Wystarczy spojrzeć w kalendarz Grand Prix i terminarz 1.LŻ opublikowany tuż przed świętami. W sezonie 2019 do połowy maja było rozegrane aż 6 kolejek Nice 1.LŻ. Na przyszły rok do tego czasu zaplanowano raptem trzy! Dziury w terminarzu w kwietniu czy maju spowodowane są pewnie szybkim rozegraniem SON w roku 2020. W efekcie żużlowy kalendarz w 1.LŻ naszpikowany jest kolejkami w czerwcu i lipcu, kiedy to kibice przyzwyczajeni byli do urlopów.
Mało tego, właśnie wówczas dochodzi do dubli terminów 1.LŻ z Grand Prix. 30 maja w Teterowie odbędzie się druga runda SGP, na którą z niektórych regionów Polski jest wyjątkowo blisko. Tego samego dnia odbywać się mają mecze 1.LŻ. Które? Nie wiadomo, bo przecież nie wiemy jeszcze, jaka telewizja je pokaże.
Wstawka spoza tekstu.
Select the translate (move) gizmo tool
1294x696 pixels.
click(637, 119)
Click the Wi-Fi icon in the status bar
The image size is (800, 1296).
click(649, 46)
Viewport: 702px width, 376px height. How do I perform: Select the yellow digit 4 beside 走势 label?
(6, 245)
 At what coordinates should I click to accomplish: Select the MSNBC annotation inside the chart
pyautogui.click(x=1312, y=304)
Zobacz także: Arged Malesa TŻ Ostrovia dostała piekielnie trudny terminarz
13 czerwca Grand Prix Czech w Pradze. Co mamy w kalendarzu 1. LŻ? Ósmą rundę rozegrywek tej ligi. Część kibiców znowu będzie musiała wybierać? A co jeśli już fani kupili sobie bilety na GP na praskiej Markecie i dwa tygodnie wcześniej dowiedzą się, że akurat tego dnia jeździ ich ukochana drużyna? Nie pojadą do Pragi? Nie, pewnie odpuszczą mecz ligowy, uszczuplając w ten sposób frekwencję na meczach swojego klubu.
Podobny dubel mamy znowu przy okazji Grand Prix we Wrocławiu. 1 sierpnia również w terminarzu 1. LŻ widnieje kolejka, nomem omen 13. Kto tym razem będzie w cieniu Grand Prix na Nowym Olimpijskim? U kogo w sobotę stadion na meczu ligowym będzie świecił pustkami, bo oczy środowiska skupione będą na rywalizacji najlepszych na świecie?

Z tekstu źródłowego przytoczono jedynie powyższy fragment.